Blog Content: Writing

It is entirely possible to have a blog with no written content, but that’s probably better off as a tumblr. (I think – that’s mostly what tumblr is for, right??) (So sorry, so old).  Chances are if you want to have a blog, you want to write something.  I don’t pretend to be the world’s expert at teaching writing, but I have a few ideas on what can make your blog writing better.

  1.  Find Your Voice.  I know that “your voice” is a cliche, but I think voice is what separates blogs from other forms of publications.  The key to the blog is you – how you speak, how you communicated.  I think most of the best blogs are written in a conversational tone, and that’s what I strive for.  People don’t have quite the same expectations for reading on the internet that they have for reading a book, or even a magazine article – the internet is inherently a more casual meaning, so a more conversational tone is appropriate. (And yes, I do speak like this in real life.  I told my husband this morning that I was in no mood for pedantry before I had my coffee.  I would never prosper in a national election because I’m not “of the people” enough, and my kids are the same way.  What you see here on the blog is what you get.)
▬▬▬▬▬▬
GIVEN TASK A:
Answer these questions using the blog-writing passage.
(i) What does the writer suggest a blog with no written content is probably better off as?
(ii) In what tone does the writer think most of the best blogs are written?
(iii) What did the writer tell the husband this morning?
GIVEN TASK B:
From the blog-writing passage, copy the stretch from "1.  Find Your" through "what you get.)".
GIVEN TASK C:
Decide whether each statement agrees with the blog-writing passage. Answer yes or no, and quote the words from the passage that settle it.
(i) The writer claims to be the world's expert at teaching writing.
(ii) The writer believes voice is what separates blogs from other forms of publications.
(iii) The writer does not speak this way in real life.

PROVIDED DATA:
▬▬▬▬▬▬
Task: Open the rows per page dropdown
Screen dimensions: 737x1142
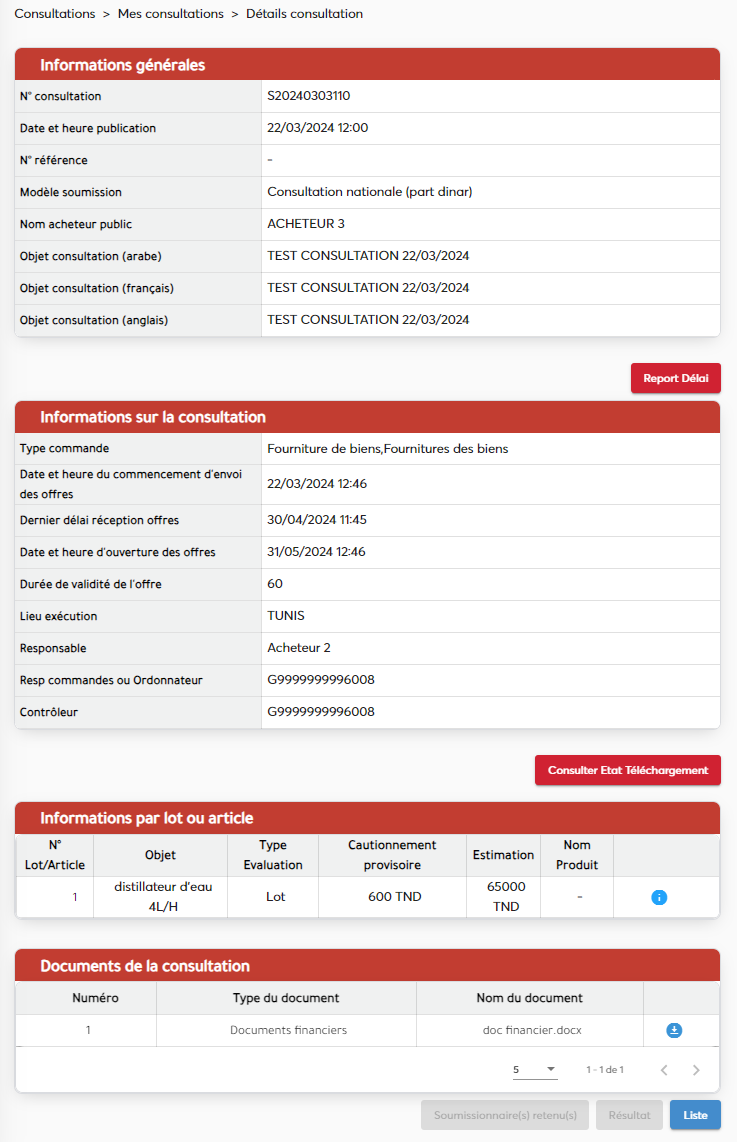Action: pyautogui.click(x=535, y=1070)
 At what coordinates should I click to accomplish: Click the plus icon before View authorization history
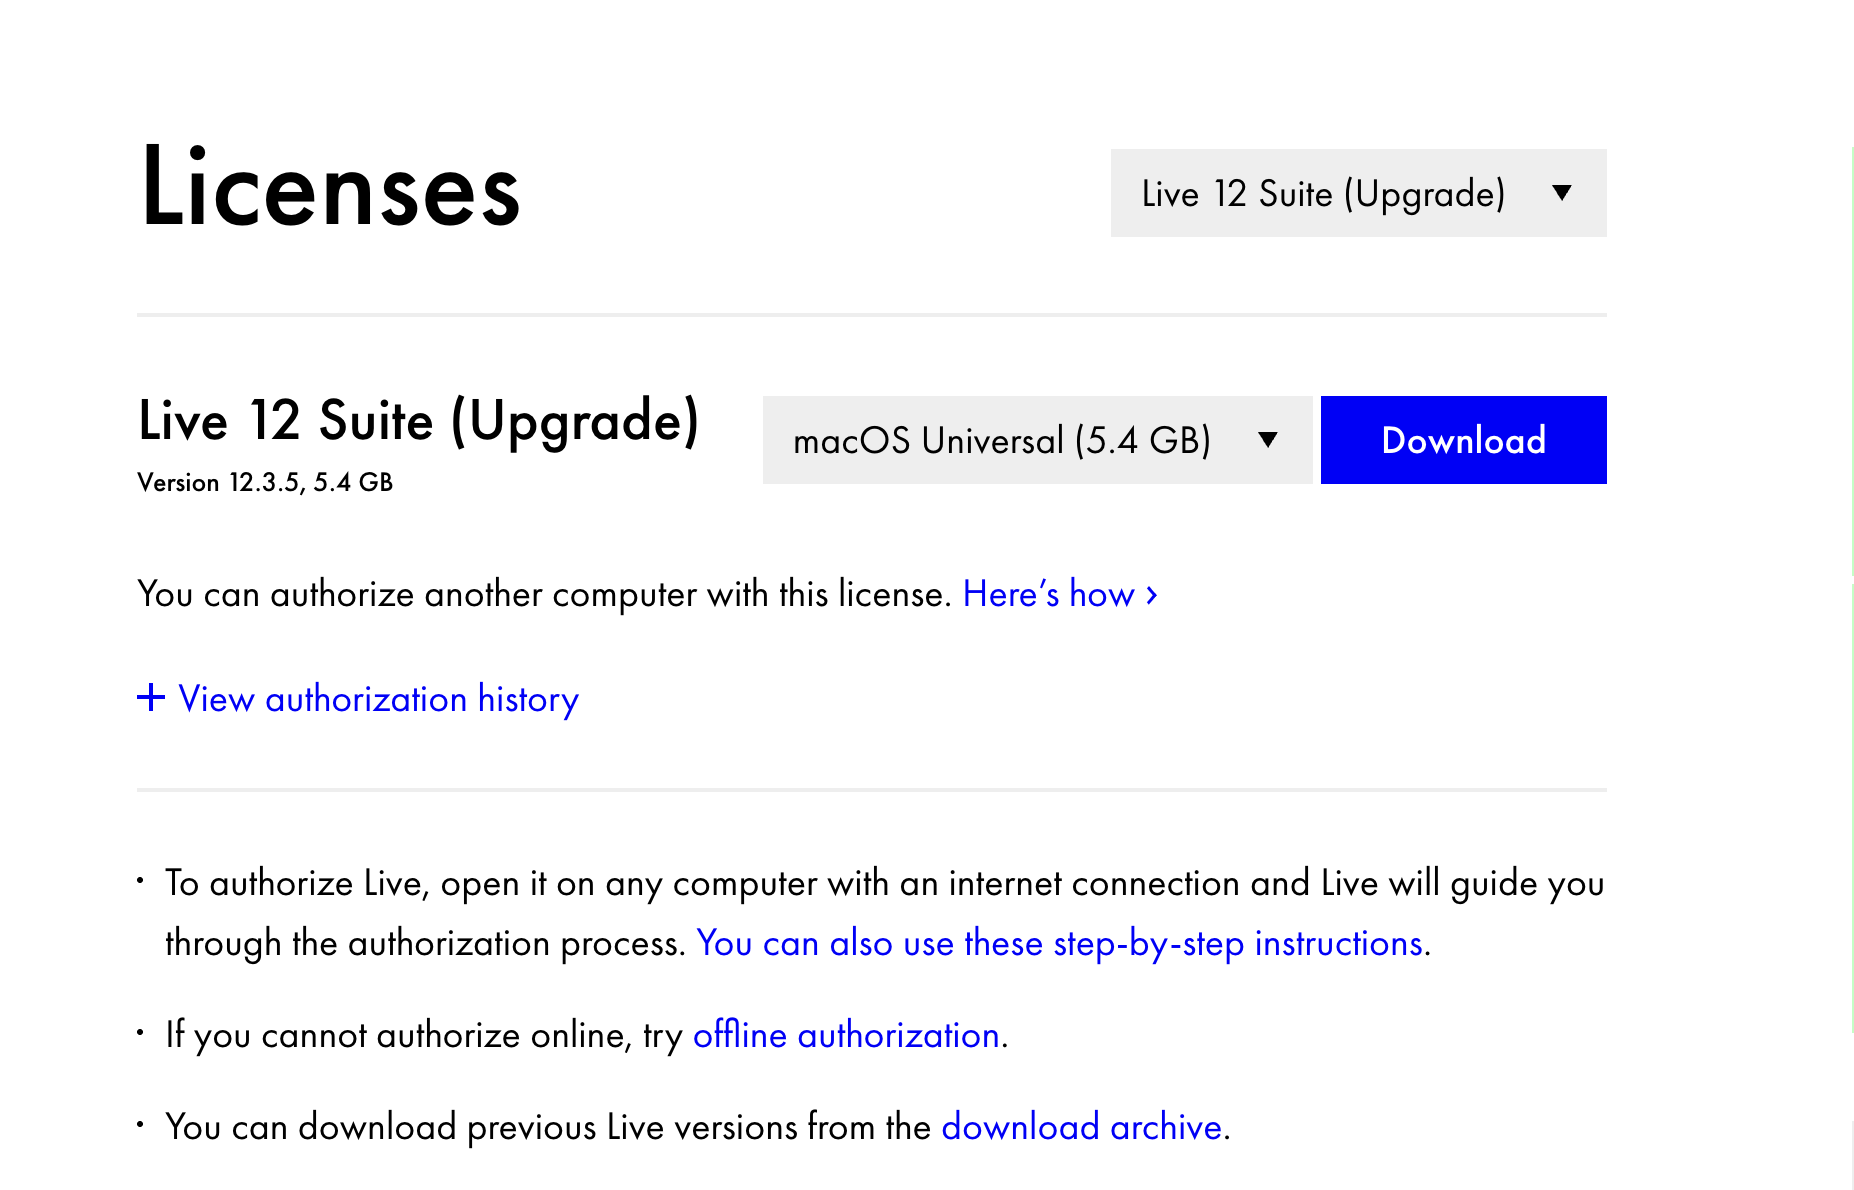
▬▬▬▬▬▬
EXERCISE ANSWER A:
(i) A tumblr.
(ii) A conversational tone.
(iii) That the writer was in no mood for pedantry before having coffee.

EXERCISE ANSWER B:
1.  Find Your Voice.  I know that “your voice” is a cliche, but I think voice is what separates blogs from other forms of publications.  The key to the blog is you – how you speak, how you communicated.  I think most of the best blogs are written in a conversational tone, and that’s what I strive for.  People don’t have quite the same expectations for reading on the internet that they have for reading a book, or even a magazine article – the internet is inherently a more casual meaning, so a more conversational tone is appropriate. (And yes, I do speak like this in real life.  I told my husband this morning that I was in no mood for pedantry before I had my coffee.  I would never prosper in a national election because I’m not “of the people” enough, and my kids are the same way.  What you see here on the blog is what you get.)

EXERCISE ANSWER C:
(i) No: "I don’t pretend to be the world’s expert at teaching writing"
(ii) Yes: "I think voice is what separates blogs from other forms of publications"
(iii) No: "And yes, I do speak like this in real life."